In jede Seite des viereckigen Bankblocks hat Schuler zwei kreisförmige Löcher gesägt. Aufgerichtet erscheinen sie oben und damit wie menschliche Augen in prähistorischen Idolen, z. B. aus dem syrischen Tell Barak, 3000 v.Chr. Als bannende, Unheil abwehrende Zeichen gibt es Augenpaare in vielen Kulturen, auf griechischen Trinkschalen, in der ägyptischen und islamischen Kunst, aber auch in der Natur auf Schmetterlingsflügeln, die wie das Gesicht einer Katze gemustert sind und so Vögel abschrecken. Dem aufgerichteten Block verleiht das Augenpaar etwas rätselhaft Geisterhaftes. Aus der Nähe aber werden sie zu Öffnungen, man sieht durch die Holzaugen durch, auf den Himmel, auf den Kreuzbalken, morgens und abends scheint die Sonne durch. Die aufgestellten Bänke formen ein Haus ohne Türe und Dach, eine Gehäuse, das seinen Inhalt geheimnisvoll umhüllt und verbirgt. Bilder zu verhüllen, z.B. alle Altarbilder in einer Kirche, wie es früher in der katholischen Welt in der Fastenzeit üblich war, ist ein Mittel Spannung zu erzeugen. Das, was zu sehen verboten ist, reizt.
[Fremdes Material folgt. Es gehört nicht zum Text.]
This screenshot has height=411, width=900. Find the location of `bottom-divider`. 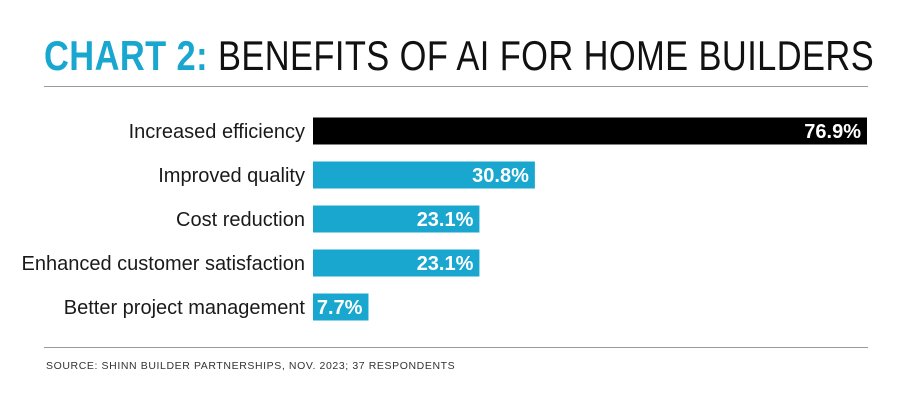

bottom-divider is located at coordinates (456, 348).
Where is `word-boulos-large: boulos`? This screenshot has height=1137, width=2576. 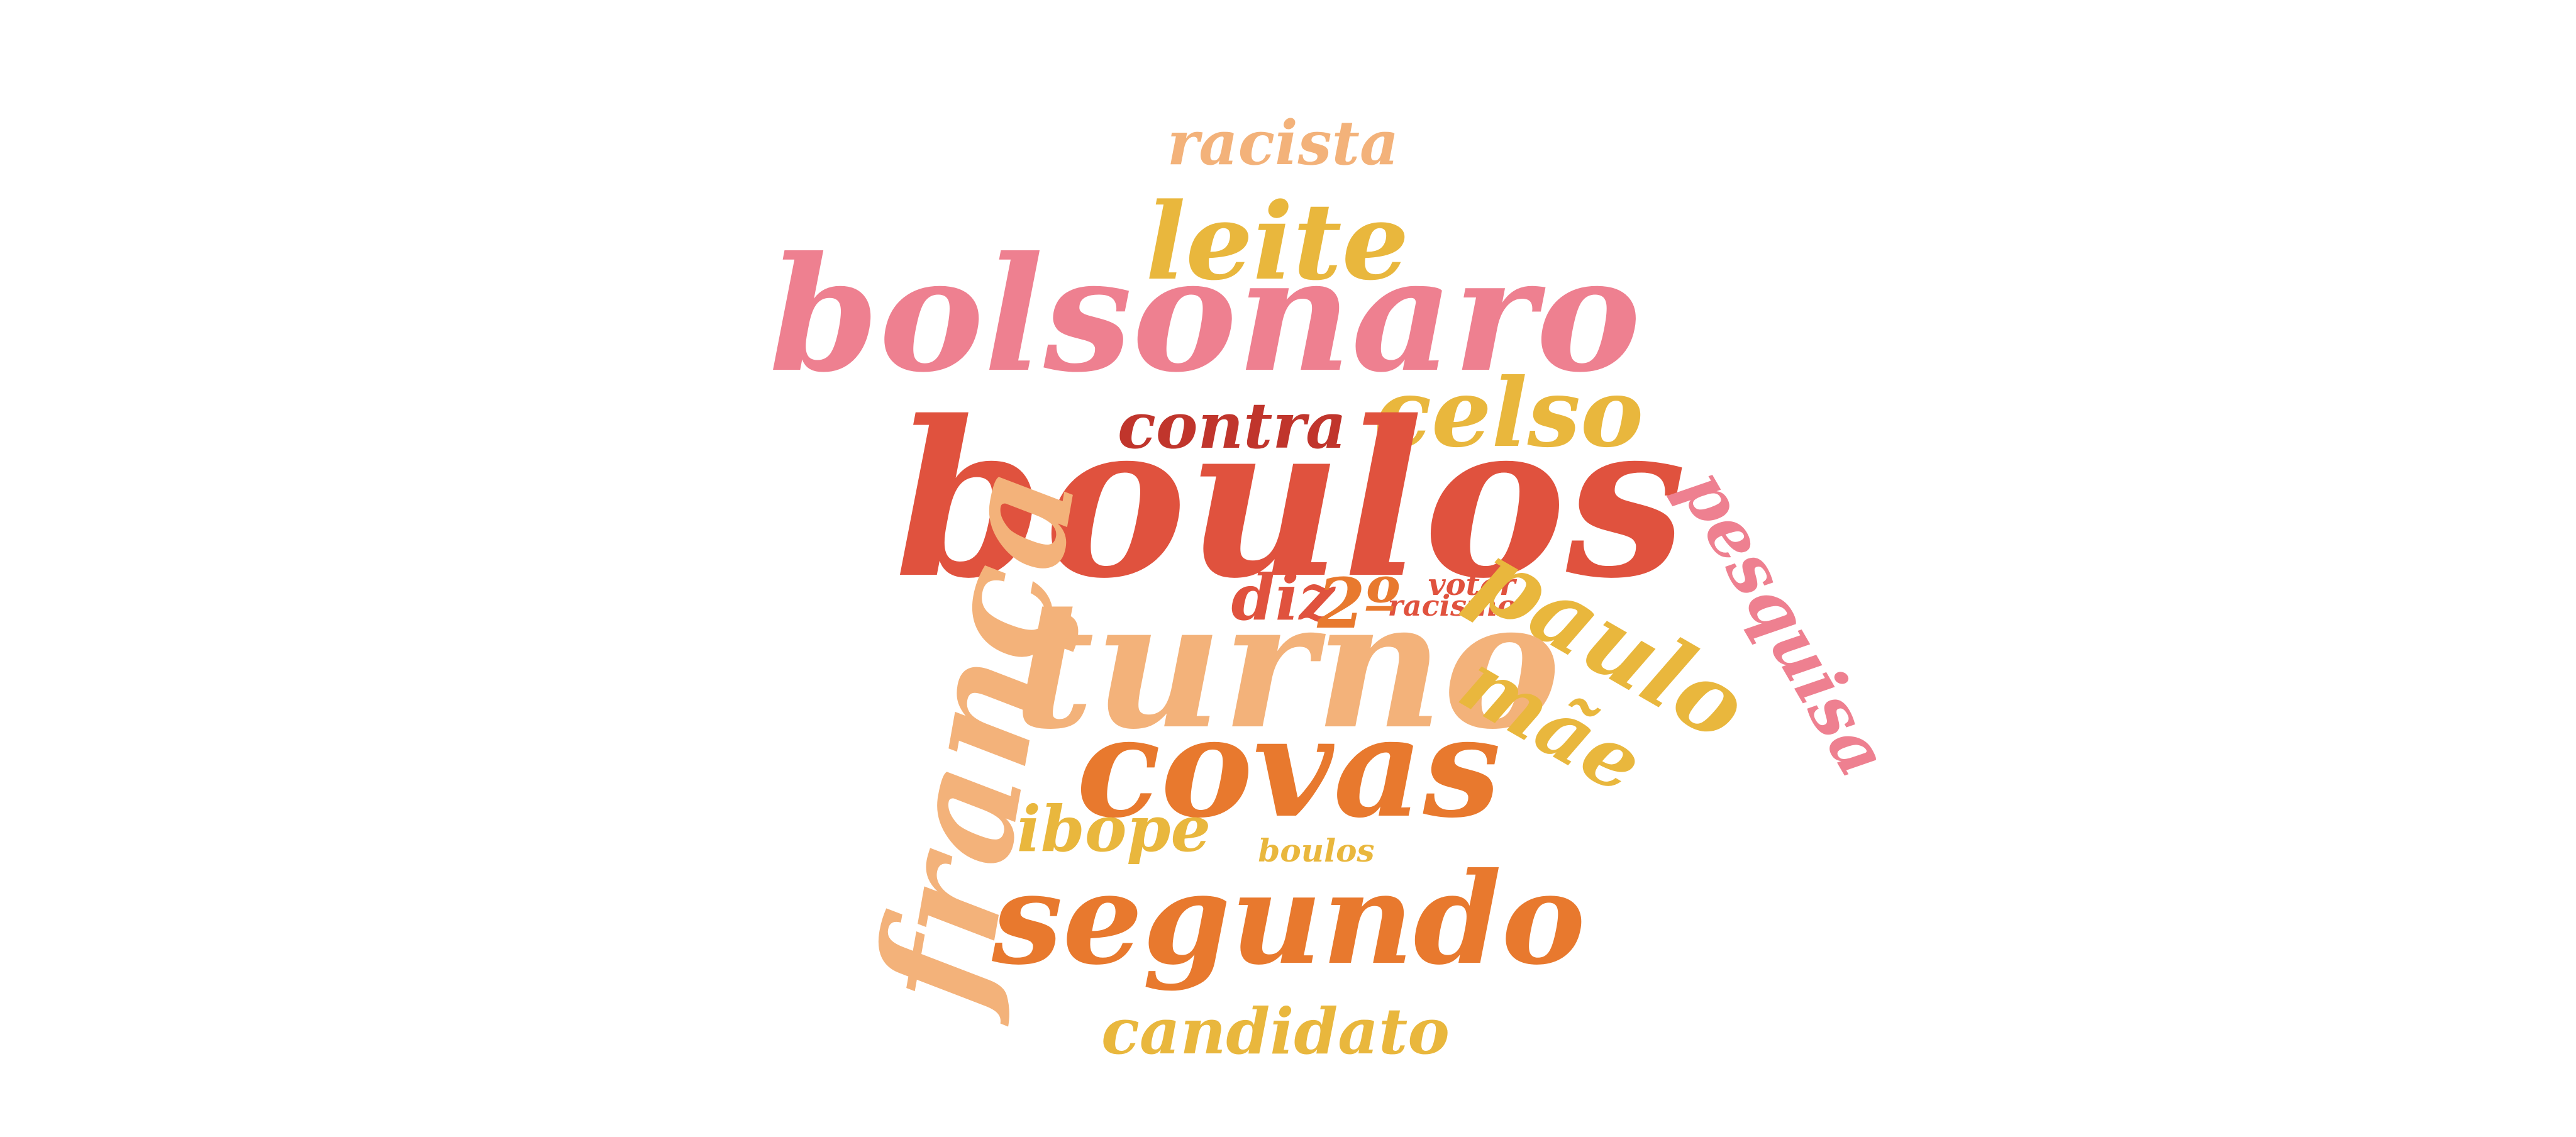 word-boulos-large: boulos is located at coordinates (1290, 500).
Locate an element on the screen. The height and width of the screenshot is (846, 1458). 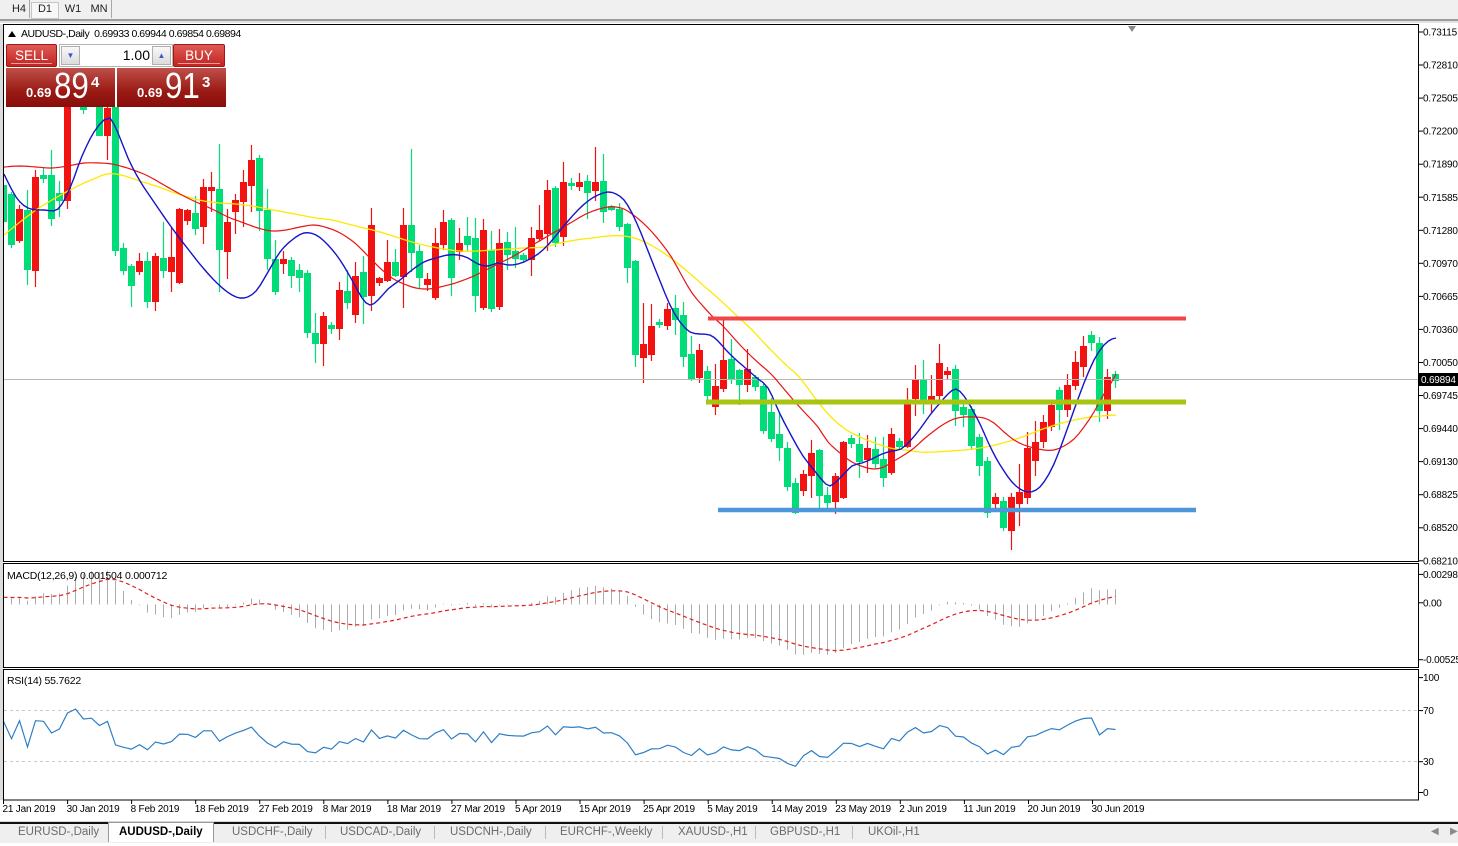
svg-text: 0.68210 is located at coordinates (1440, 562).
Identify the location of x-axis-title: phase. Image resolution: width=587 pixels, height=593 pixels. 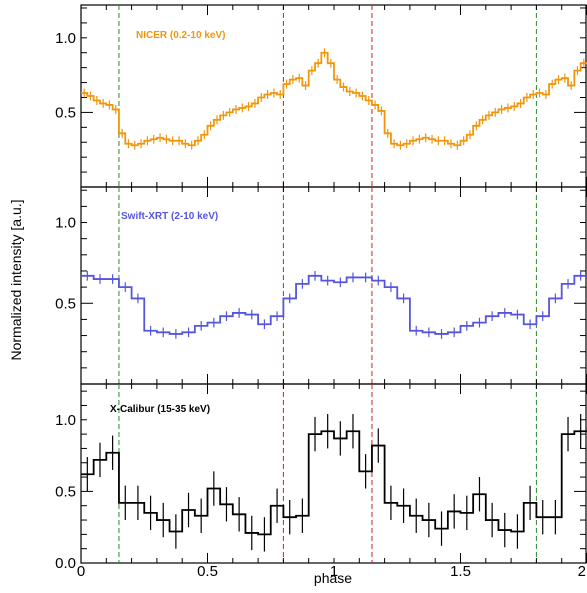
(333, 578).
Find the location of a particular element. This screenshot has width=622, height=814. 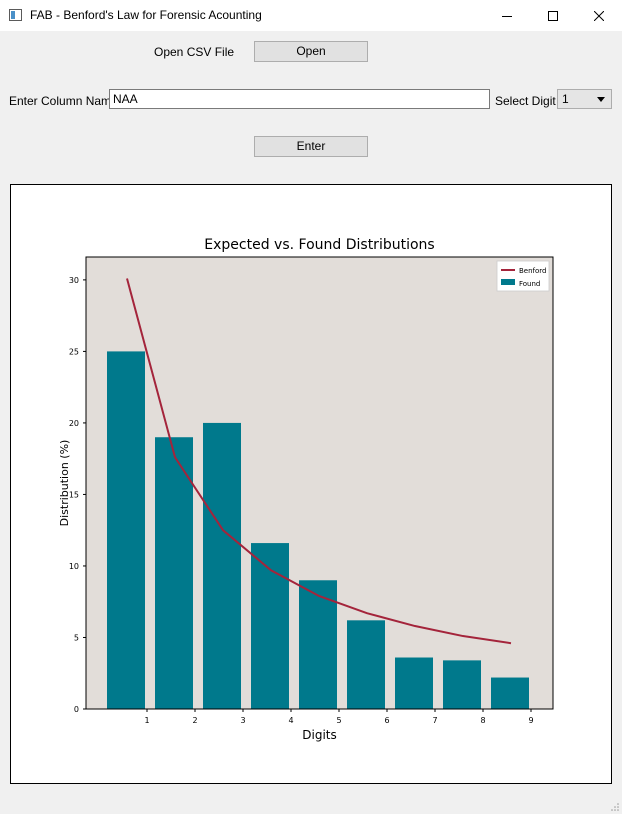

minimize-button is located at coordinates (507, 16).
In den Märchen vom Ritter Blaubart oder vom Marienkind riskieren die junge Braut und das Mädchen ihr Leben um zu sehen, was verboten ist. Die rituelle Verhüllung und Enthüllung zähmt, diszipliniert, sublimiert unsere Schaulust. Das Holzobjekt Orbi verbirgt, in dem es uns anschaut, fragend? drohend? freundlich? jedenfalls mehrdeutig. Das Augenpaar als Paar von Löchern hat Marco Schuler bereits in seinem "Sackgesicht" bearbeitet, einem großen dunklen Kunstledersack, der flach an der Wand hängt und oben zwei große sorgfältig gesäumte Löcher hat. Das fragend schauende Gegenüber des "Sackgesichts" ist in Orbi jetzt räumlich geworden, nach vier Seiten ausgerichtet und mit kosmischen und religiösen Bezügen aufgeladen.

Leben im Widerstand
Der Bildhauer Marco Schuler, 1972 im badischen Bühl geboren, nacheinander Ministrant, Sportler, Philosoph, studierte an der Münchener Akademie bei Olaf Metzel, war dort Assistent, gewann mehrere Förderpreise, lebte und arbeitete in Los Angeles und Krems, jetzt wieder in seiner badischen Heimat. Seit 2000 stellt er Videos her, in denen er selbst als Artist auftritt, z.B. bei dem Versuch sich in einem Windkanal anzuziehen. Der Kampf mit Hose und Hemd gegen einen Wind von 110 km/h ist ebenso komisch wie schrecklich, eine Bild der Mühsal des Lebens, eine Illustration zu Hiob (7,1). Ist nicht Kriegsdienst (Frondienst, Sklavenarbeit) das Leben des Menschen auf Erden??. In einem jüngeren Video sieht man den Künstler im roten Overall auf einen dünnen Baum klettern, der sich unter seinem Gewicht so zur Erde biegt, dass der kopfüber gestartete Kletterer kopfunter wieder am Waldboden ankommt. In einem anderen kriecht er durch ein Abflussrohr im Wald oder springt in einer Burgruine von Mauer zu Mauer, immer wieder, bis zur Erschöpfung. Alle Videos sind mit einer statischen Kamera aufgenommen, vor der Marco Schuler turnt, springt, kriecht, schwimmt, klettert bis zur Atemlosigkeit. Als Bildhauer baut er Objekte aus Holz, Aluminium, Eisen, Gummi und Styropor , die "Lakritz", "Sheriff", "Pilot", "Denker" heißen oder Eigennamen tragen, zum Lächeln ermuntern und auf Elemente der Hochkultur und der Subkultur verweisen. Der körperliche Einsatz, mit dem der Künstler seine Videoauftritte erarbeitet, ist auch bei seinen Reifenplastiken spürbar, aufgeschlitzte, umgestülpte, verknotete Gummireifen, die auf einem Sockel ausgestellt mit Verkehrstechnik und Körperkraft spielen. Sie heißen "Eichelhelm" und "Widderchen" und erinnern damit an Naturvorbilder, sind aber nicht als Abbildung entstanden sondern aus der Spannung des elastischen Materials. Leben als Widerstand, im Widerstand, könnte man das Grundthema seiner künstlerischen Arbeit nennen.

Die schweren massiven Bänke, zum ruhigen Sitzen geschaffen, jetzt auf ihr schmales Ende gestellt, zu Wänden und zum Viereck verbunden, haben auch mit Kraft zu tun, mehr aber noch mit dem Geheimnis des Verbergens und der Mitteilung in den ganzen Erdkreis.